ところが、イトーヨーカ堂の近くにイオンモールが出店しては、ヨーカ堂の客が奪われてきたが、ここにきて反転攻勢に出た形だ。
グランツリー武蔵小杉には、セブンアイホールディングス傘下の百貨店「そごう・西武」やロフトも出店してグループの総力を結集させた。
イオンがモール展開してきた理由は、イオン単体の業績を見れば分かるように、2014年の上半期の決算では、本業の総合スーパー事業では132億円の赤字に転落している。それを補完してきたのがモールのテナント収入だった。
スーパーだけでは集客もできないので、モール形式にして1日時間を過ごすことができる付加価値で、全国にイオンモールを出店してきた。
イトーヨーカ堂に在籍するAさんは、遅番の日は午前中からホールに足を運ぶほどのパチンコ好きだが、小売業とパチンコ業は似通った部分が多い、という。
最近のショッピングセンターは天井が高いのが特徴だが、ホールも天井を高めに作るようになった。天井が低いとどうしても圧迫感があるが、天井が高いと解放感が全然違ってくる。長時間滞在してもらうためには、この解放感がポイントになる。
小売業の場合、集客や売り上げのポイントになるのが新製品だ。セブンイレブンではセブンプレミアムの新商品を次々に投入して、他のコンビニを大きくリードしている。

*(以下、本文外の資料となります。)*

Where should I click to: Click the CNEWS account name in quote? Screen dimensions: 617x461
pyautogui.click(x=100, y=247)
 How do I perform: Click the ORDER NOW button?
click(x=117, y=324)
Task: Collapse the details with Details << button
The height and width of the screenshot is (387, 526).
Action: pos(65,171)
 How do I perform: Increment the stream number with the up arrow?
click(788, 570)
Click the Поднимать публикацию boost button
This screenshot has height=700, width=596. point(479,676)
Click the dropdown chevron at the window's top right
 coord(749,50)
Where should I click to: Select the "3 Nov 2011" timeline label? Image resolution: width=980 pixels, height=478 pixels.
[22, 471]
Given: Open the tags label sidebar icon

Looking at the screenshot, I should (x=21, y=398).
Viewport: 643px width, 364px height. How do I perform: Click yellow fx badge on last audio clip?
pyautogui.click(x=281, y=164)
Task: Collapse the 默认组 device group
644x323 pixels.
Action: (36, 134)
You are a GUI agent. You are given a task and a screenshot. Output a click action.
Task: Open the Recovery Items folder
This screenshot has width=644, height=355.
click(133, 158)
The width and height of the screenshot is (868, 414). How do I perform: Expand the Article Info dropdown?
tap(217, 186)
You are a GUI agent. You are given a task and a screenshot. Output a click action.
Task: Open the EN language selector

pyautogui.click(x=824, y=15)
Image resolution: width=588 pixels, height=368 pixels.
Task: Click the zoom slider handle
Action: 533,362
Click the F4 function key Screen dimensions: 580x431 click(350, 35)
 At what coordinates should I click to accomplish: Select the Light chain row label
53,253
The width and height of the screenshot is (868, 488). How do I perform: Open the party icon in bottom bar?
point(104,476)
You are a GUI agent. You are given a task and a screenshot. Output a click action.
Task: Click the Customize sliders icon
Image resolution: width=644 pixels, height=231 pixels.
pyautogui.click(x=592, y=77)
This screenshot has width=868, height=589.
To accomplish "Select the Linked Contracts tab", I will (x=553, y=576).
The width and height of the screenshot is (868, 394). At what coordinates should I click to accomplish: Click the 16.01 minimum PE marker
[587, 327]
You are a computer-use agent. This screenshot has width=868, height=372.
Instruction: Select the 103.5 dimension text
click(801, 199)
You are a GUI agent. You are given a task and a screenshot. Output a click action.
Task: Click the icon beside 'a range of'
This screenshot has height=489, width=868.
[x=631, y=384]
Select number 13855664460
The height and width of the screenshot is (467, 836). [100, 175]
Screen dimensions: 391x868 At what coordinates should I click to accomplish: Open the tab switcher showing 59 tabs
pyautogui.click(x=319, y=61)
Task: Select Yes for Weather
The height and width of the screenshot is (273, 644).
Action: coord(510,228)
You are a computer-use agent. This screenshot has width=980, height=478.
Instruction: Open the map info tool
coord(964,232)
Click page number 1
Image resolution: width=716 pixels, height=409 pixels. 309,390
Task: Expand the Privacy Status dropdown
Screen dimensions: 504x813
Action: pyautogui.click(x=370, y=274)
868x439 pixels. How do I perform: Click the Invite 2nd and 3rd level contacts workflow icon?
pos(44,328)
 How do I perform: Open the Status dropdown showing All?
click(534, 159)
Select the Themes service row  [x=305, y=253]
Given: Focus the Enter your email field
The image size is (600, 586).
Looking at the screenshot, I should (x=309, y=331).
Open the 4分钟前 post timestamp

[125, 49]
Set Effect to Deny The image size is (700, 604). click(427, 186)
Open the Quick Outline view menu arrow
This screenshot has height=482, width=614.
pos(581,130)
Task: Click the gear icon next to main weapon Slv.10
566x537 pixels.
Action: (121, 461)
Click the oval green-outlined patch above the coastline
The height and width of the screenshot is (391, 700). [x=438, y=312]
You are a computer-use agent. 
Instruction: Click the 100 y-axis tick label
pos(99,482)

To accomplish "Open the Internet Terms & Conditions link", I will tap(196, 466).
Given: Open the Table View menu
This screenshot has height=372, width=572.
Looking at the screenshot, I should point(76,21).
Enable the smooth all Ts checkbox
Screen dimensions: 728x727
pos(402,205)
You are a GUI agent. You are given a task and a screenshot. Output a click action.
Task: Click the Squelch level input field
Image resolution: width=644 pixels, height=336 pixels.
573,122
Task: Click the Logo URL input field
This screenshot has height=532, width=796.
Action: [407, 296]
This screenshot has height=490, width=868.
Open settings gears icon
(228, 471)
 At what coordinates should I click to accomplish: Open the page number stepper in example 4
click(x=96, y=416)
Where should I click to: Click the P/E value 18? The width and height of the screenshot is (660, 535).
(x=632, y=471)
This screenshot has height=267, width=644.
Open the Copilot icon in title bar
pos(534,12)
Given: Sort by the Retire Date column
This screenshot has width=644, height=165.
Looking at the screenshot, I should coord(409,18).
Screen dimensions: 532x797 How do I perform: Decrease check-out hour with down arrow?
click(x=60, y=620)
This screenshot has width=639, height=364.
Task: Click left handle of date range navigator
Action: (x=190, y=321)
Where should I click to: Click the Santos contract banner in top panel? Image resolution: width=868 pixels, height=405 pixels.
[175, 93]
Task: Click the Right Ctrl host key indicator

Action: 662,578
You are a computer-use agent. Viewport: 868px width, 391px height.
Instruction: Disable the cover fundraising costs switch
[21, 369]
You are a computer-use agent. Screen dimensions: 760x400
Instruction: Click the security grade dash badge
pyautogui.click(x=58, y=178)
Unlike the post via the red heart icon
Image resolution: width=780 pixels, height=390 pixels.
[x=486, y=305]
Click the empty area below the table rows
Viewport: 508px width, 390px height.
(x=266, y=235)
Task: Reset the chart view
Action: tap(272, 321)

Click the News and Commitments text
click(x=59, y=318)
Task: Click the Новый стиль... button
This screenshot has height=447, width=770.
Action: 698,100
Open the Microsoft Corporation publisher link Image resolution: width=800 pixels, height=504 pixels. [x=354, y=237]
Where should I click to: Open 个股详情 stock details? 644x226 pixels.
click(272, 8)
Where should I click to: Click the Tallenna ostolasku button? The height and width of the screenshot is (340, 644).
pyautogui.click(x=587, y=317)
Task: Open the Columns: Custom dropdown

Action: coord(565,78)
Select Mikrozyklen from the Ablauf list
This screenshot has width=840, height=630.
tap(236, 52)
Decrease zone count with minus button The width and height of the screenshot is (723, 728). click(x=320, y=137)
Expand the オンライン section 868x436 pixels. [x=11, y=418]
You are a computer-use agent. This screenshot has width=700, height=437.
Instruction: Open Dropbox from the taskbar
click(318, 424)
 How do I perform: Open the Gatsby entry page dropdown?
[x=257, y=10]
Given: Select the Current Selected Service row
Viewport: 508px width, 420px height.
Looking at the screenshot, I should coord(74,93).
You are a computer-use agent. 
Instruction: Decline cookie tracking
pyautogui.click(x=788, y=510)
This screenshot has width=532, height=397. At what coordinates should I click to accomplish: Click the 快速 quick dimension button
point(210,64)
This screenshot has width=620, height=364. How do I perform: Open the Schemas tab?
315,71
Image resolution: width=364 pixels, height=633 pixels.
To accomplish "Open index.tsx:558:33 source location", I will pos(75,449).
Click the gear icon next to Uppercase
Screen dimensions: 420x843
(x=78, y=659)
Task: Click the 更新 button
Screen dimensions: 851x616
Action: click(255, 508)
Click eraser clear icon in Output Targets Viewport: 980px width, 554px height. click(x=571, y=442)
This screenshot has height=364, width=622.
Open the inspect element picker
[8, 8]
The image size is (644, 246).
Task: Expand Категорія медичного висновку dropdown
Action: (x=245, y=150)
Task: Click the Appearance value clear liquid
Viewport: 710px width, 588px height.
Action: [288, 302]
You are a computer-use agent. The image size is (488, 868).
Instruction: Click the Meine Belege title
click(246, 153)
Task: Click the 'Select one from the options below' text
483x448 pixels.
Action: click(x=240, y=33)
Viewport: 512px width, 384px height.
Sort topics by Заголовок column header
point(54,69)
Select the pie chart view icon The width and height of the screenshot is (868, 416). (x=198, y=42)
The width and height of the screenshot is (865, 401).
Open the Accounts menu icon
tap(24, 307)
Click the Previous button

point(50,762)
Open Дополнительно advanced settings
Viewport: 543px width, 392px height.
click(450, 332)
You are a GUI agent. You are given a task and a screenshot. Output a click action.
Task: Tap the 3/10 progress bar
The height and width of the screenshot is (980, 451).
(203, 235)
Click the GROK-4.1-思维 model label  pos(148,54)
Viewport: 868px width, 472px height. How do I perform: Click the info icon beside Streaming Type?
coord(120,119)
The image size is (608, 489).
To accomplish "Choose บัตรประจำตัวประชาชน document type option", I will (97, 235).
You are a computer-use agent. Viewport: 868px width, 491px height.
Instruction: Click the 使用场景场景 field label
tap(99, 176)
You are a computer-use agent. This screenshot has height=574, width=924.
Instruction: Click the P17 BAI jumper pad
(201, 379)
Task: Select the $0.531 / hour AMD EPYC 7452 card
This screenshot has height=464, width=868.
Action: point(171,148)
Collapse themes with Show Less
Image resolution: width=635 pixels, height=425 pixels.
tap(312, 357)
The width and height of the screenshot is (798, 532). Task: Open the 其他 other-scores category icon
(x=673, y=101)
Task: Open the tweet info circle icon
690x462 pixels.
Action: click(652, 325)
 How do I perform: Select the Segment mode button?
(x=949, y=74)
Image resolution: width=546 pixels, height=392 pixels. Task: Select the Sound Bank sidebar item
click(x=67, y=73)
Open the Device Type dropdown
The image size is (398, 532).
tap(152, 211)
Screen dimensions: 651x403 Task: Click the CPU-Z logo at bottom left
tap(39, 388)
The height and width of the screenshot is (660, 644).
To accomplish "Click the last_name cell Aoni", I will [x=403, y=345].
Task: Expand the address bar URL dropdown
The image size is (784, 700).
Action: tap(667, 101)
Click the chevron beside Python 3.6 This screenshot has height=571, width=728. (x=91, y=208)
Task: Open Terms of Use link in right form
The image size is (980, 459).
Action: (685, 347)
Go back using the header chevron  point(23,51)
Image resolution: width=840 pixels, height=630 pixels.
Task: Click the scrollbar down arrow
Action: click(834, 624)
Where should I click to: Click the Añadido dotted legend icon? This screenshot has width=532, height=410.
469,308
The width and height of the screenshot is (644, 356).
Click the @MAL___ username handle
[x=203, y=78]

「パチンコも一緒で、いくら玉が出ても新台を入れない店には行きません。やはり新しい台が出ると打ちたい。新台を入れても小台数の店では、空き台がないことが多いので、すぐに座れる安心感から大量導入している店を選んでしまう」(Aさん)
Aさんのように新台を打ちたいお客さんは、地域一番、地域最大導入を売りにする店舗を選択する。
イオンの場合、セブンアイホールディングスよりも商品開発力が劣るため、そのマイナスをカバーするためにモールという付加価値でイトーヨーカ堂に対抗してきた。
ホールも出玉、新台だけではどうしても限界があるために、総合的な付加価値が必要になってくる。例えば、お客さんの愚痴を聞いてくれる従業員がいるというだけでも、その従業員目当てにお客さんはやってくる。
こんな付加価値がたくさんあるほど強い店舗といわれる。